■ Task prompt ■
Return every line below that contains the string "This". Matching is case-sensitive.

Records from a data source:

****************************************

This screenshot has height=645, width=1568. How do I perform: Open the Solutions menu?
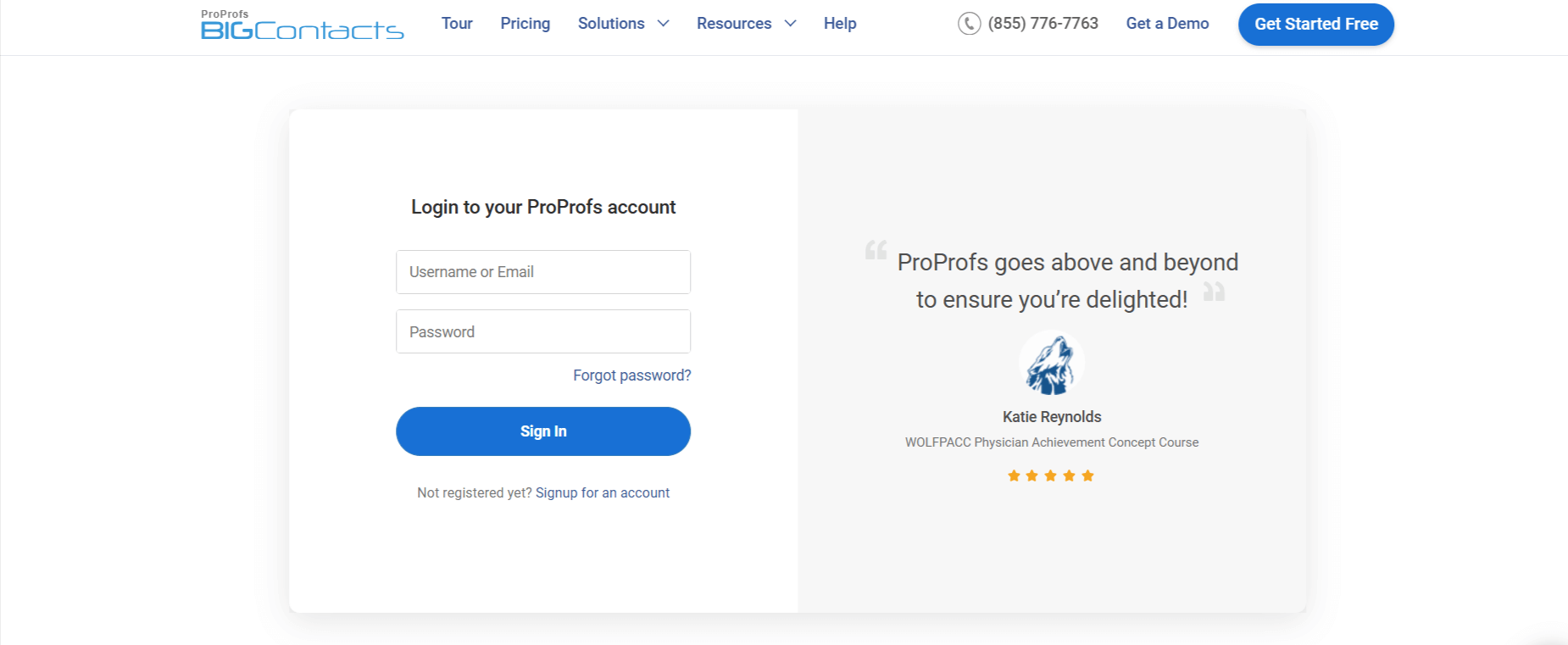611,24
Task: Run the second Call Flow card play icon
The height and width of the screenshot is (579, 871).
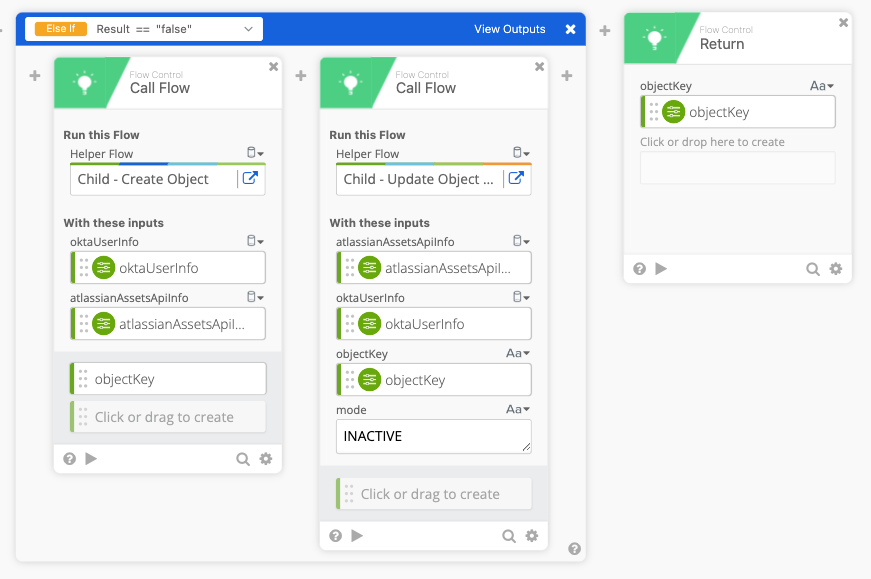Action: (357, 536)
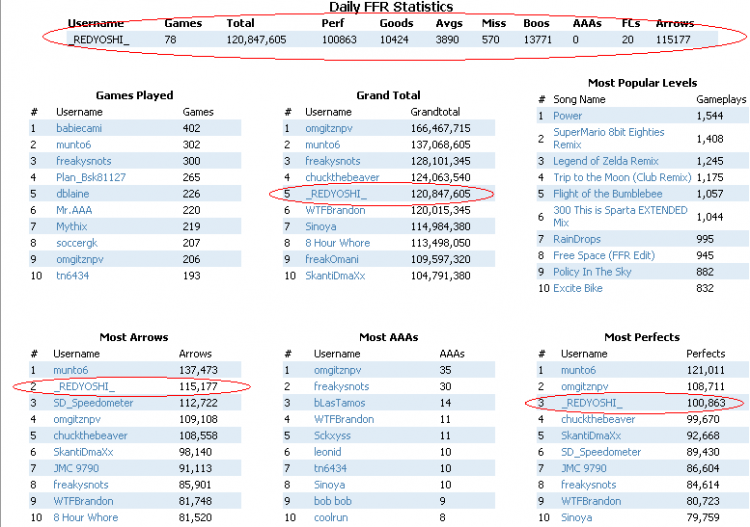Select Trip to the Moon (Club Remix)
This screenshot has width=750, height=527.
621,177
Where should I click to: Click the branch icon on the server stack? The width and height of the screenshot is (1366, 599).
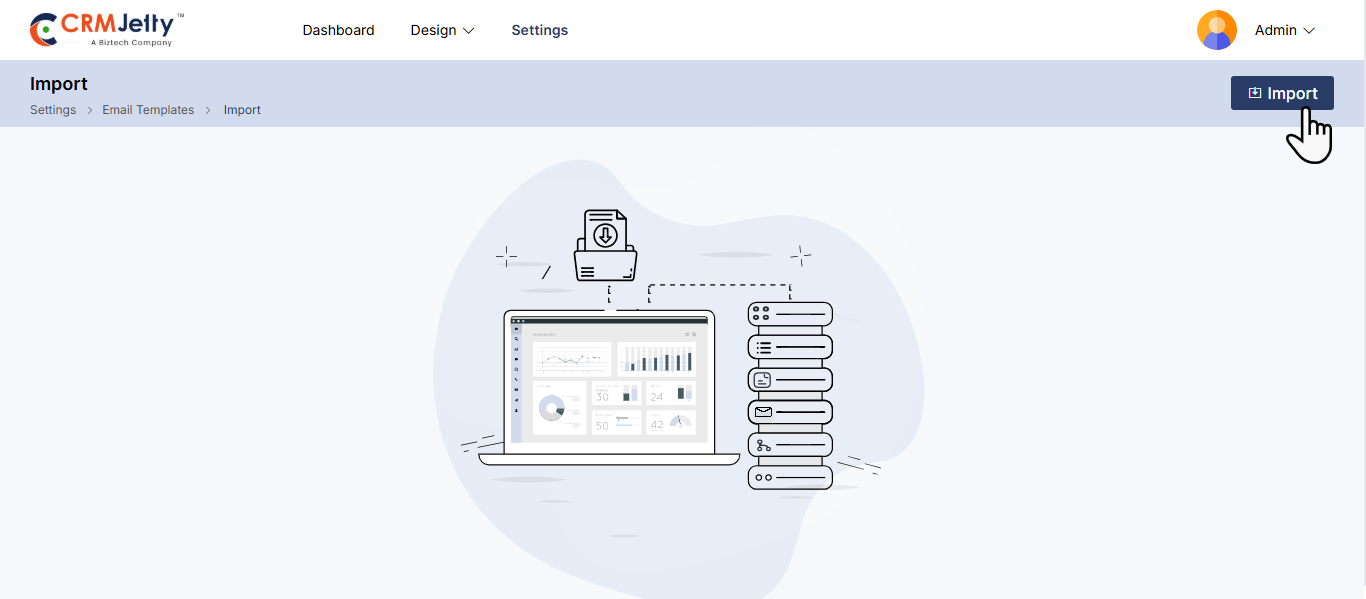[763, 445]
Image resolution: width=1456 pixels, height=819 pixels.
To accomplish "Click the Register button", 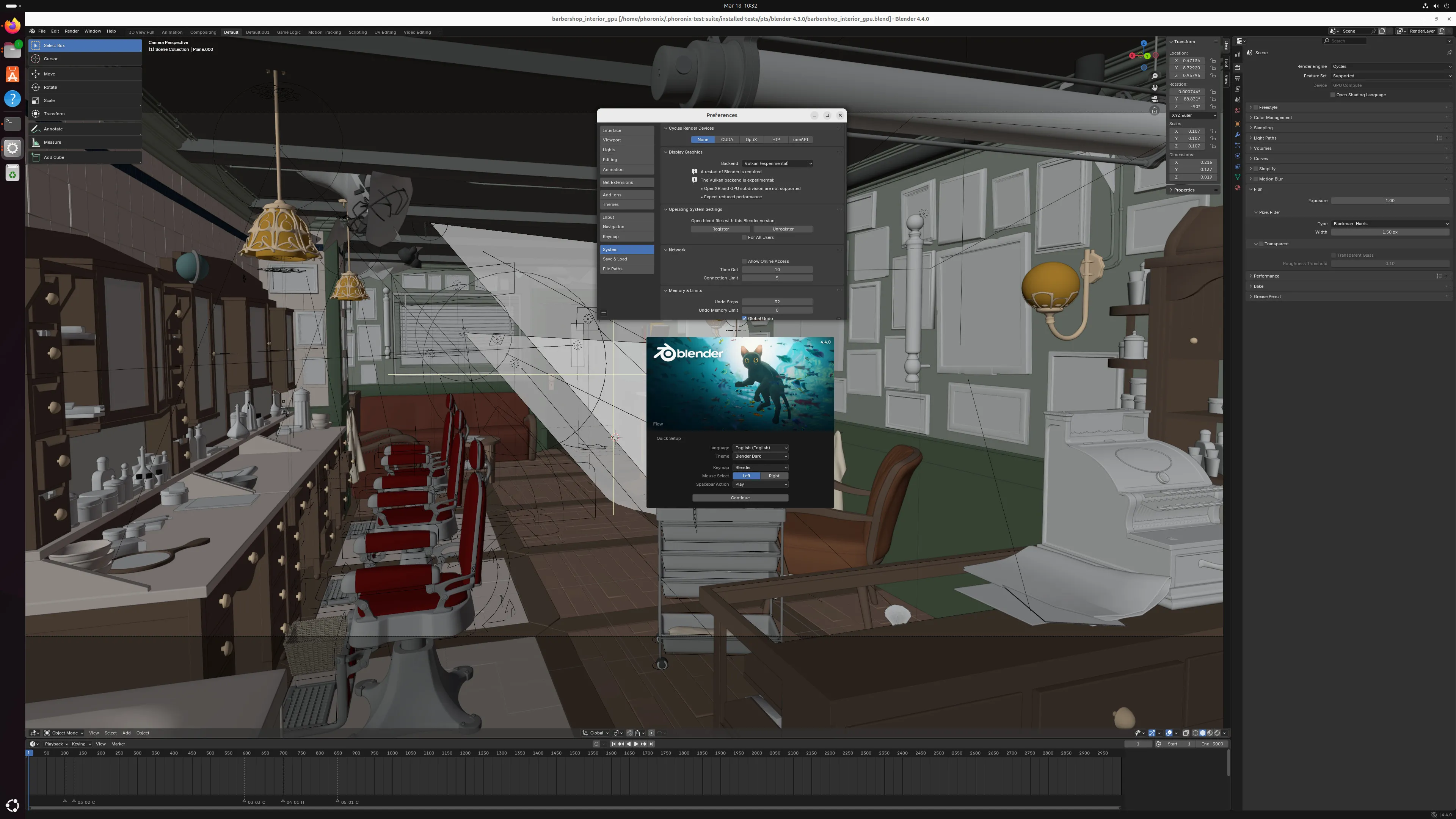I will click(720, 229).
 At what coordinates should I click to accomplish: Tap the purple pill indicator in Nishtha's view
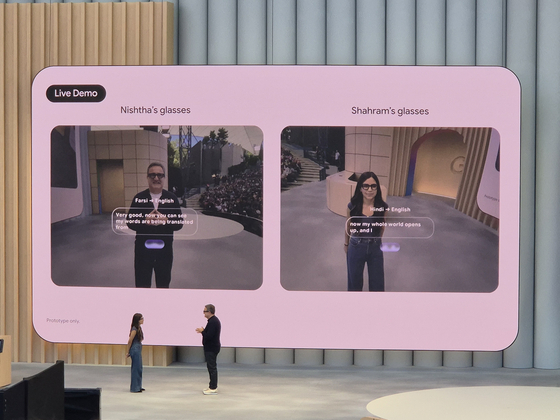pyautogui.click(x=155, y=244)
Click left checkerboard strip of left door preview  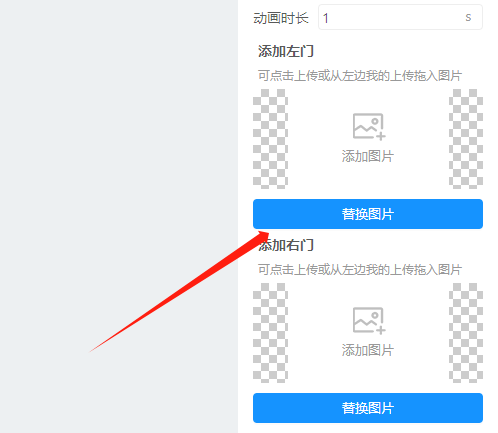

****************************************

■ Exercise response ■
This screenshot has height=645, width=1568. How do I perform: Open the Solutions menu?
This screenshot has width=750, height=527.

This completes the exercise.